EXERCISE AIM
Report the lines of the data below that contain the string "Open".

RECORDS SUPPLIED

■ ■ ■

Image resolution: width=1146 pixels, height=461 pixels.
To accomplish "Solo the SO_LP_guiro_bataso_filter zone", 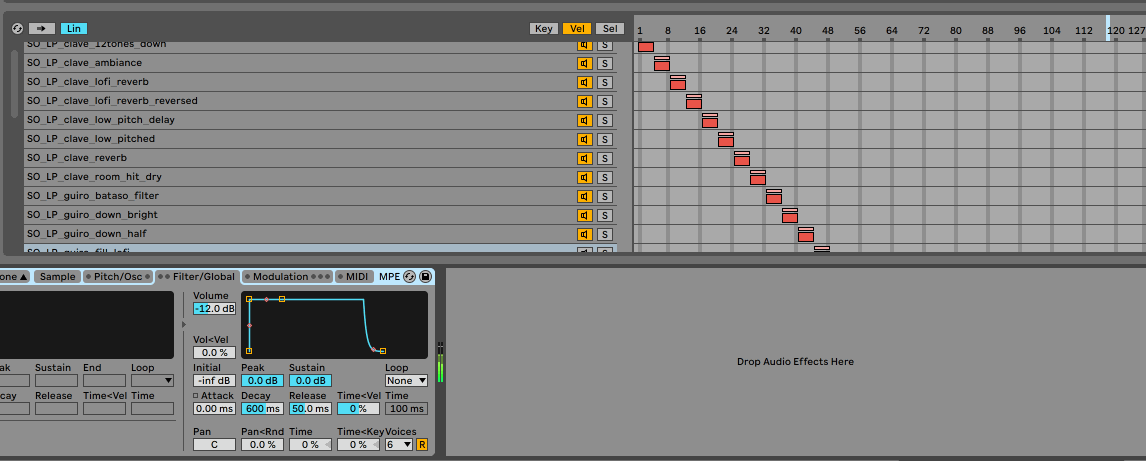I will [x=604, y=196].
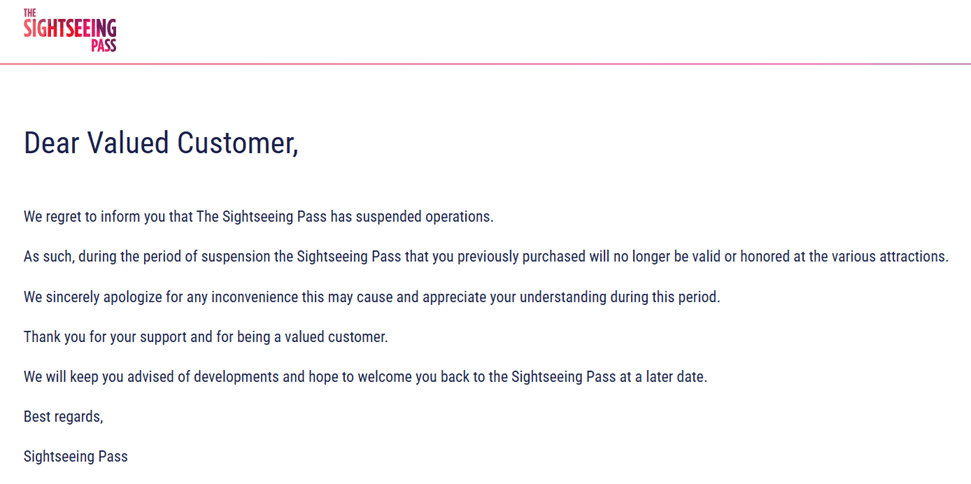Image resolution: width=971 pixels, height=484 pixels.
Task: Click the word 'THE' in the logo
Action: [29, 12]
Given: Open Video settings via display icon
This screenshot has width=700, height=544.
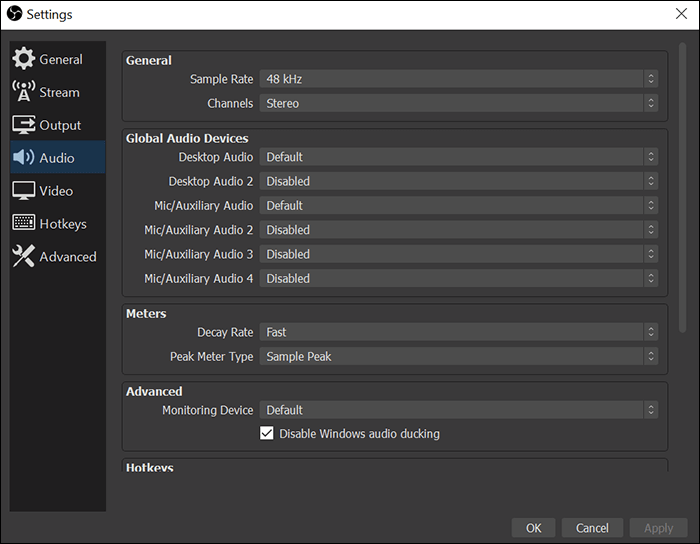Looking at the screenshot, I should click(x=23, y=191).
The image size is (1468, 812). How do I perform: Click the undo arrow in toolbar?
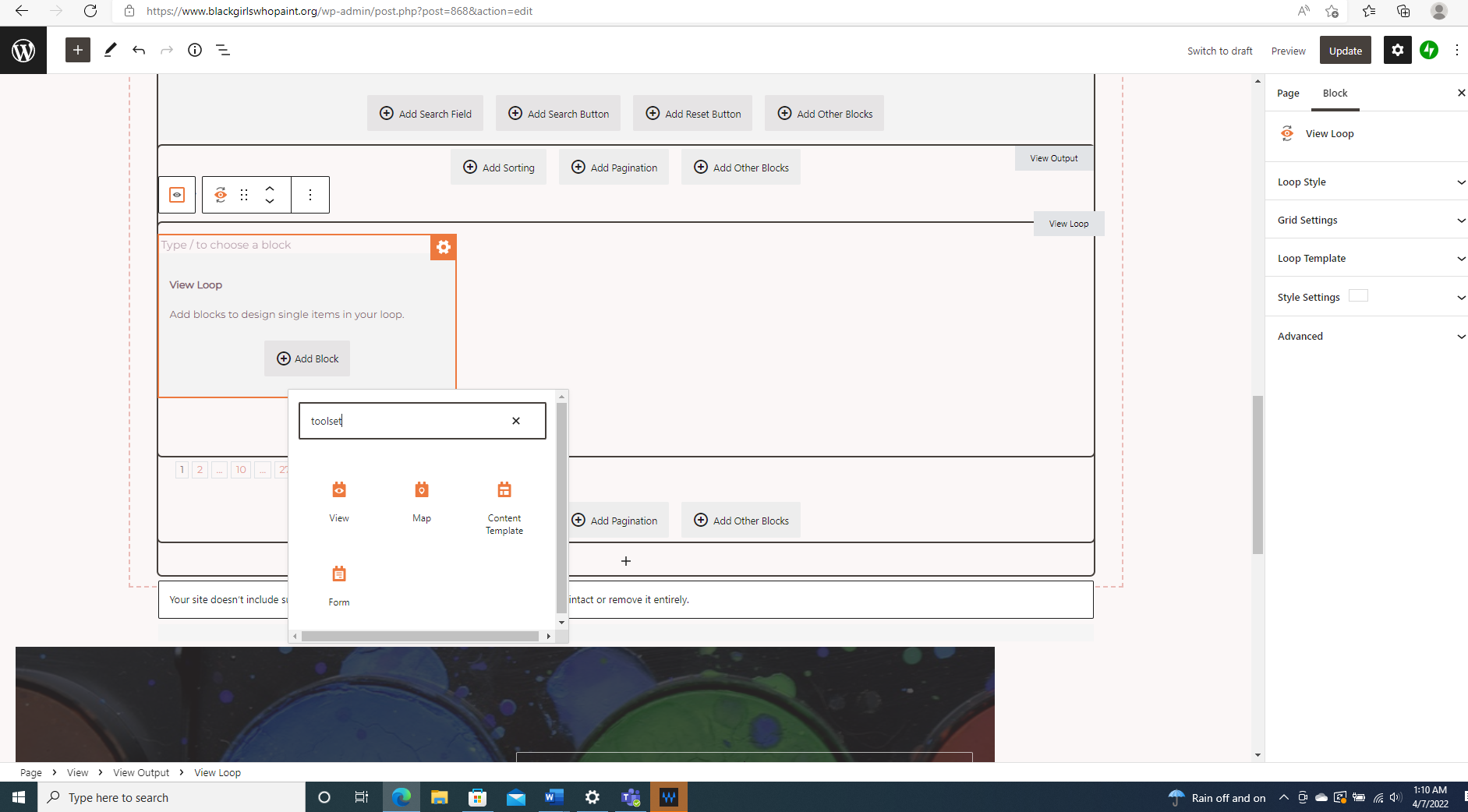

■ ■ ■

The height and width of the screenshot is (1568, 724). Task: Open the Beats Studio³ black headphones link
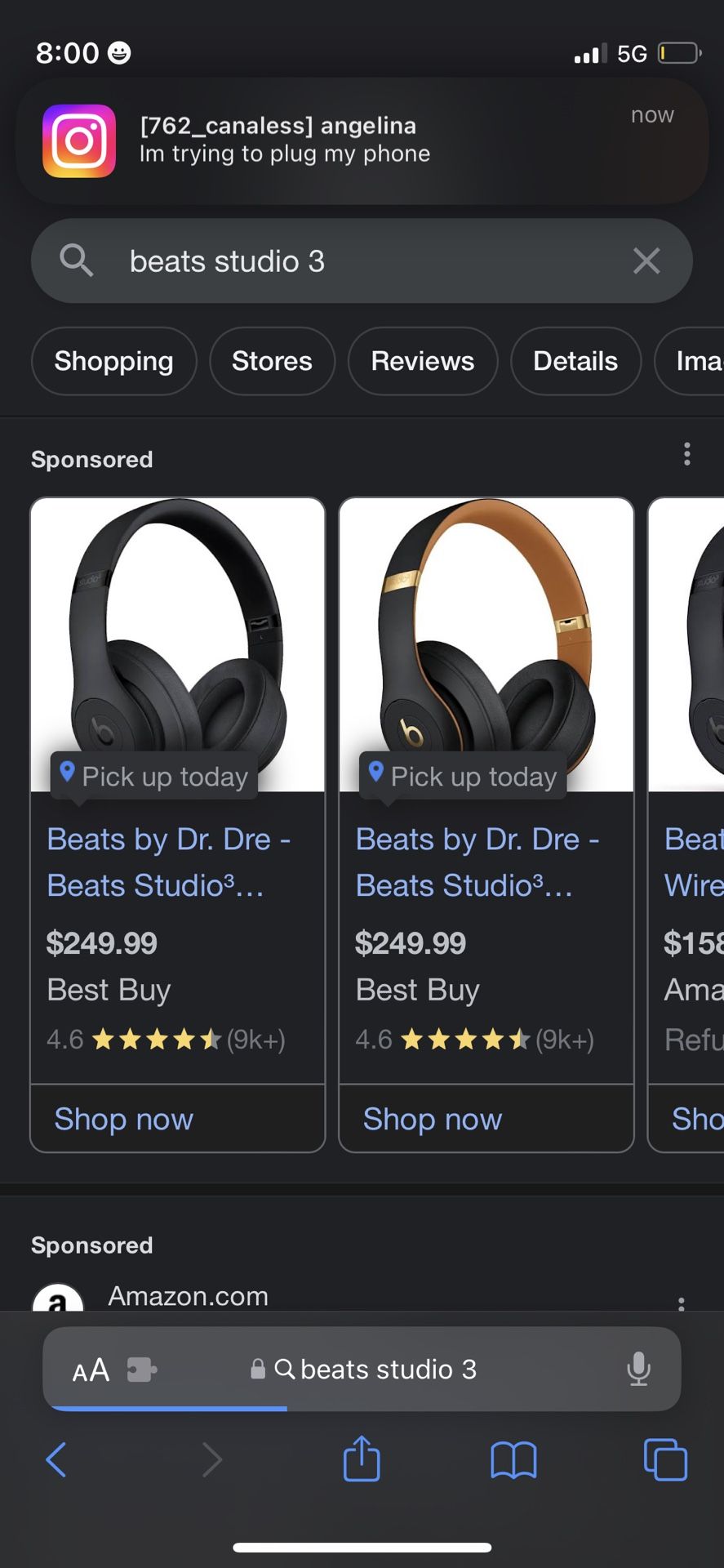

■ ■ ■

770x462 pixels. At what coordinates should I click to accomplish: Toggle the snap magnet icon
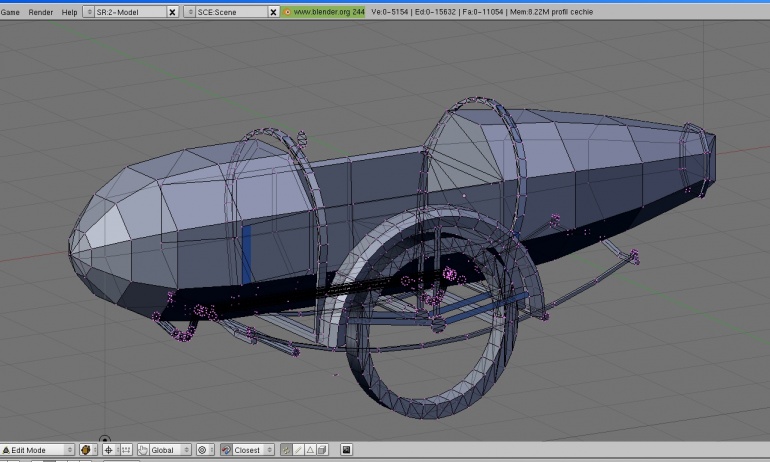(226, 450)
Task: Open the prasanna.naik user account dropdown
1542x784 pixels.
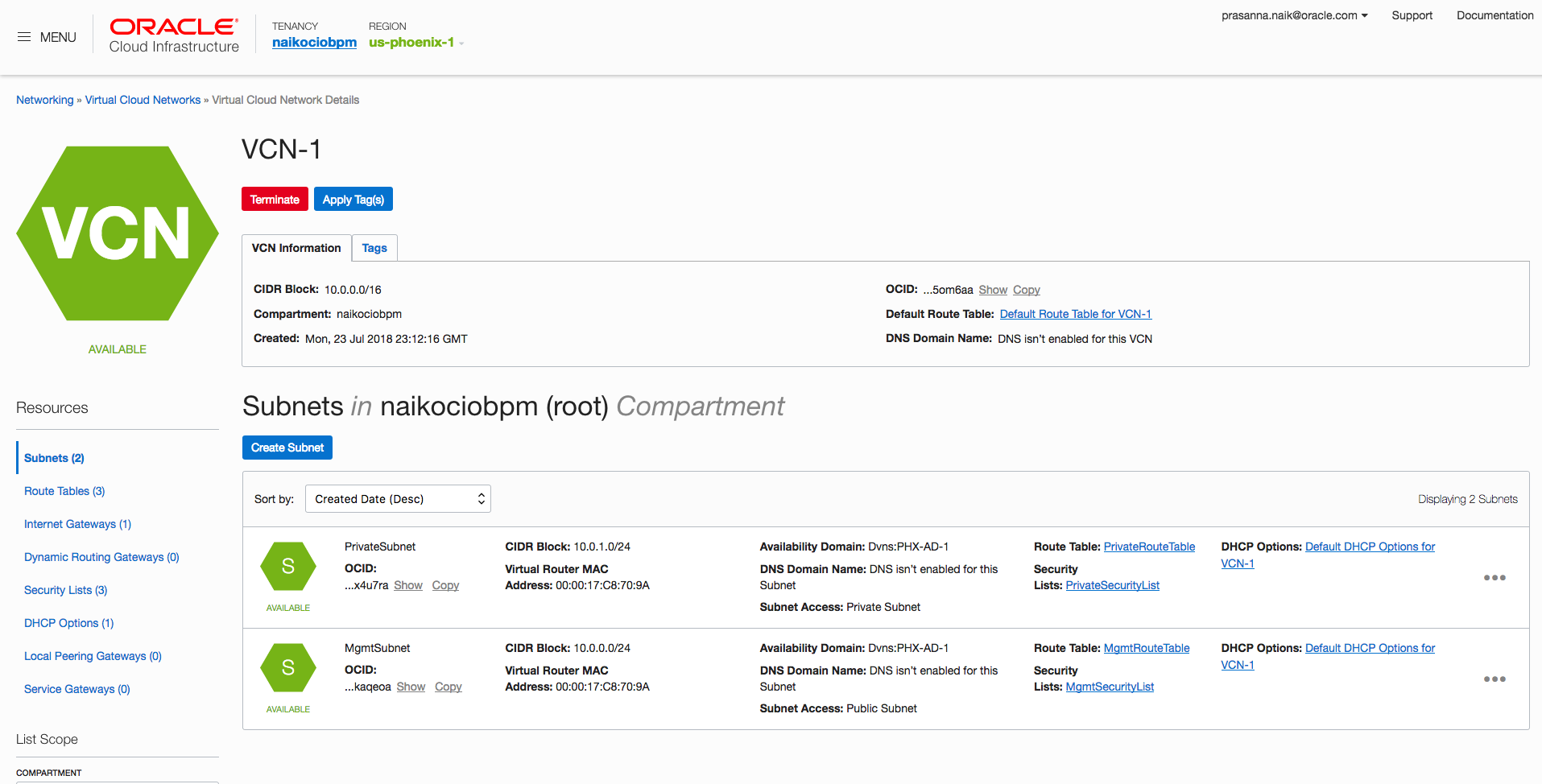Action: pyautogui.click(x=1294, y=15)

■ ■ ■

RESULT BELOW
Given: Open Video settings via display icon
The height and width of the screenshot is (1568, 724). Task: Open the Beats Studio³ black headphones link
Task: Open the prasanna.naik user account dropdown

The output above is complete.